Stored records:
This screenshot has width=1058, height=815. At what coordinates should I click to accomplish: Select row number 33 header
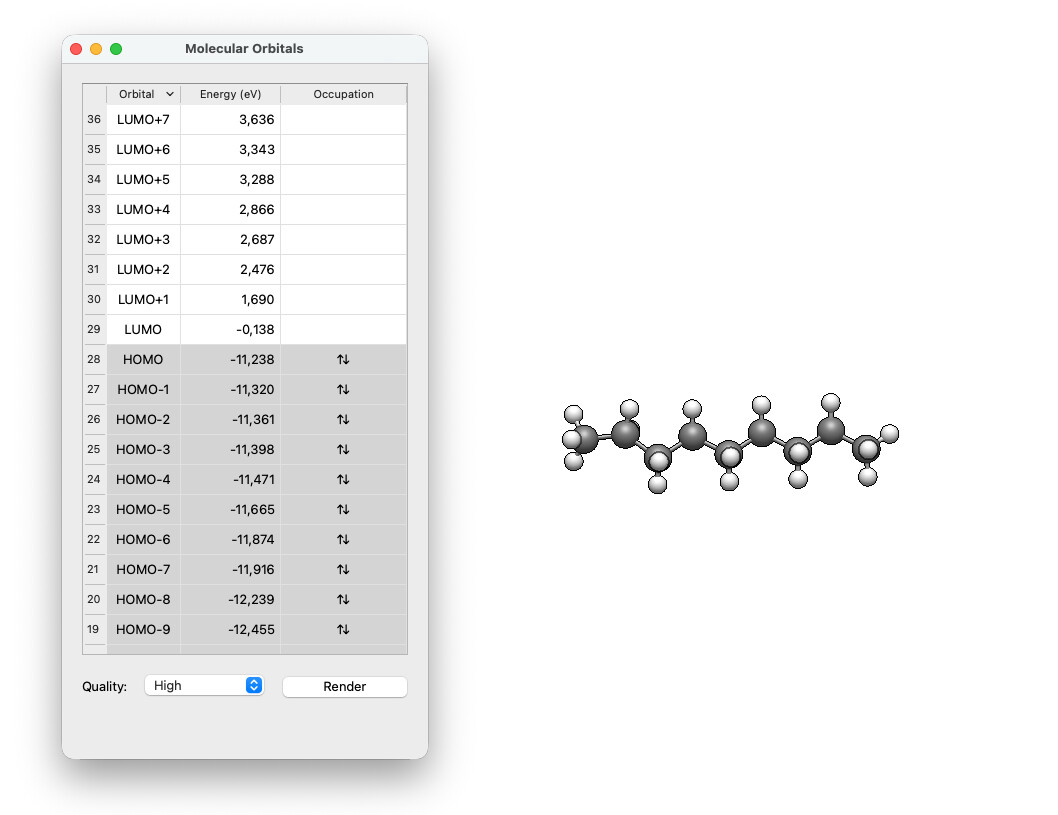click(x=94, y=209)
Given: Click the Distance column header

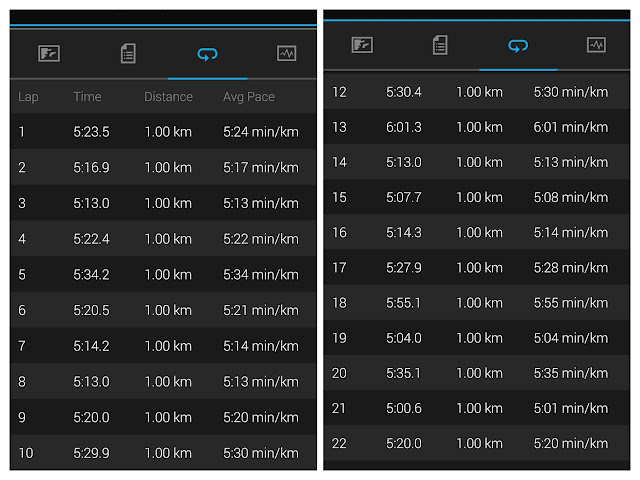Looking at the screenshot, I should (x=168, y=97).
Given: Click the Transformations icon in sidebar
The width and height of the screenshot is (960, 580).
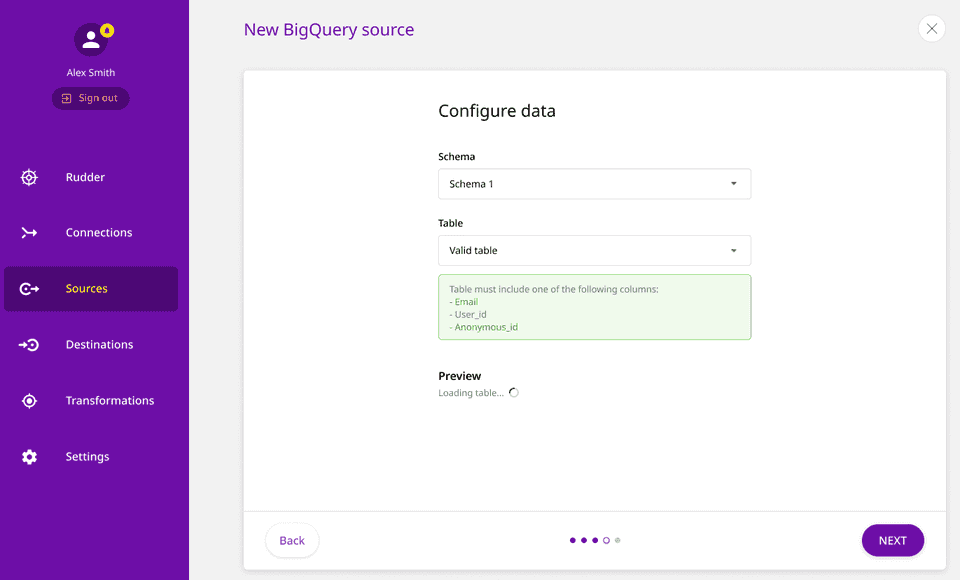Looking at the screenshot, I should pyautogui.click(x=29, y=401).
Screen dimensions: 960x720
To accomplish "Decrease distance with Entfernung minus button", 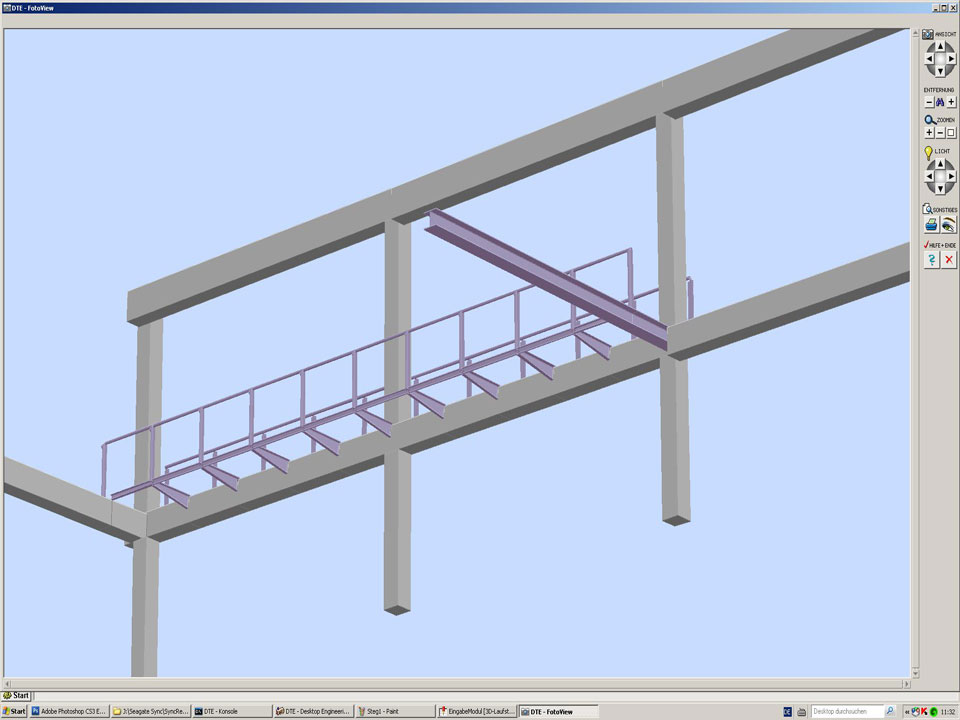I will tap(929, 102).
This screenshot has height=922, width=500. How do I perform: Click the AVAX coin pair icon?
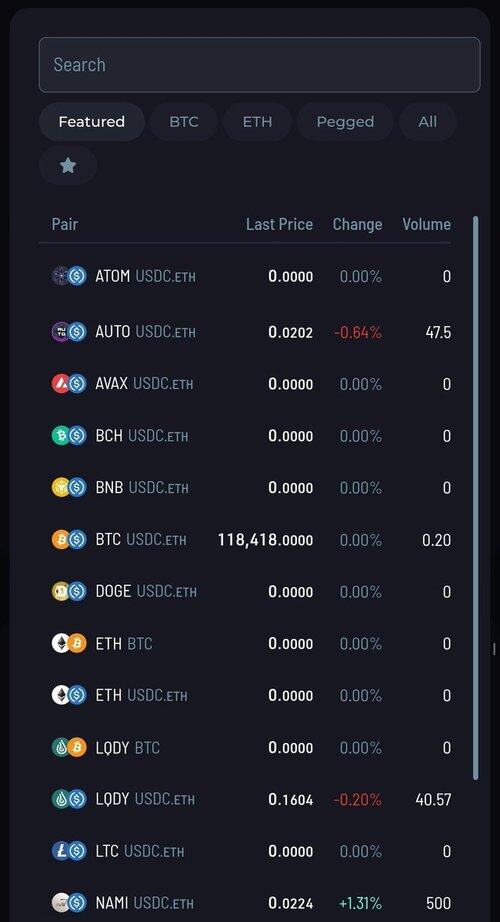tap(69, 383)
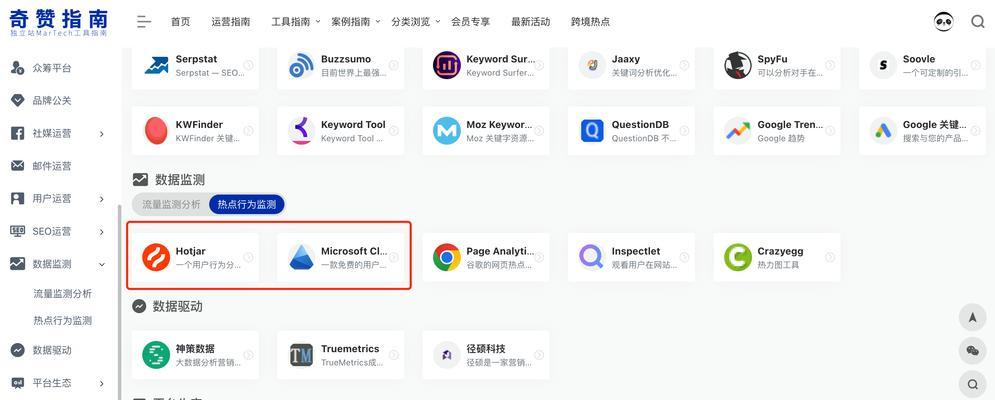The height and width of the screenshot is (400, 995).
Task: Click the Hotjar logo icon
Action: click(x=156, y=258)
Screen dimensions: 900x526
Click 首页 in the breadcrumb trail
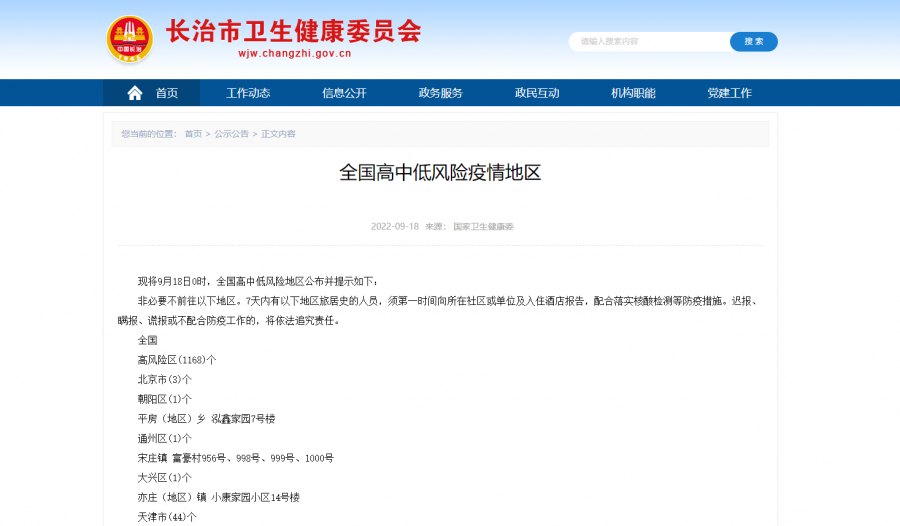(x=193, y=134)
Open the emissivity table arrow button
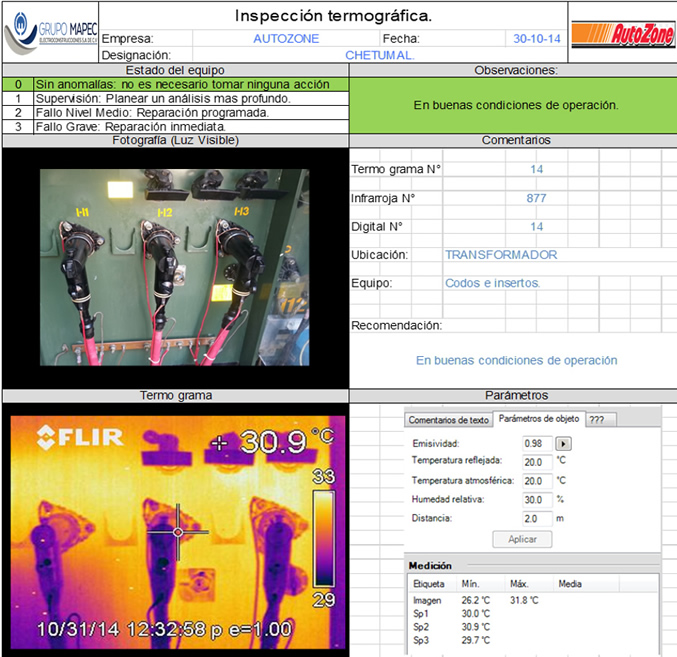The height and width of the screenshot is (657, 677). 563,443
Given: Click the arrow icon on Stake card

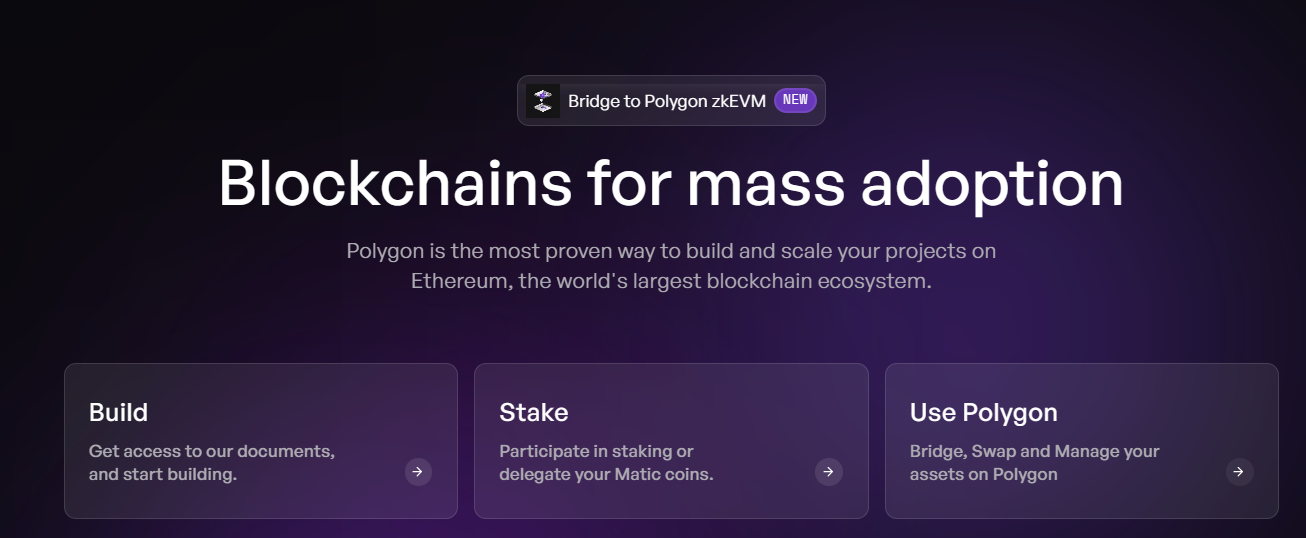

» **Description of the task**
Return exactly the lines that begin with the one containing "This screenshot has height=922, width=500." and end with the final line of the data above; include no pictures.

» **Answer section**
This screenshot has height=922, width=500. How do I perform: Click the AVAX coin pair icon?
tap(69, 383)
The height and width of the screenshot is (400, 995).
Task: Click the Hotjar logo icon
Action: click(x=156, y=258)
Screen dimensions: 900x526
Click 首页 in the breadcrumb trail
(x=193, y=134)
Open the emissivity table arrow button
The height and width of the screenshot is (657, 677). 563,443
Given: Click the arrow icon on Stake card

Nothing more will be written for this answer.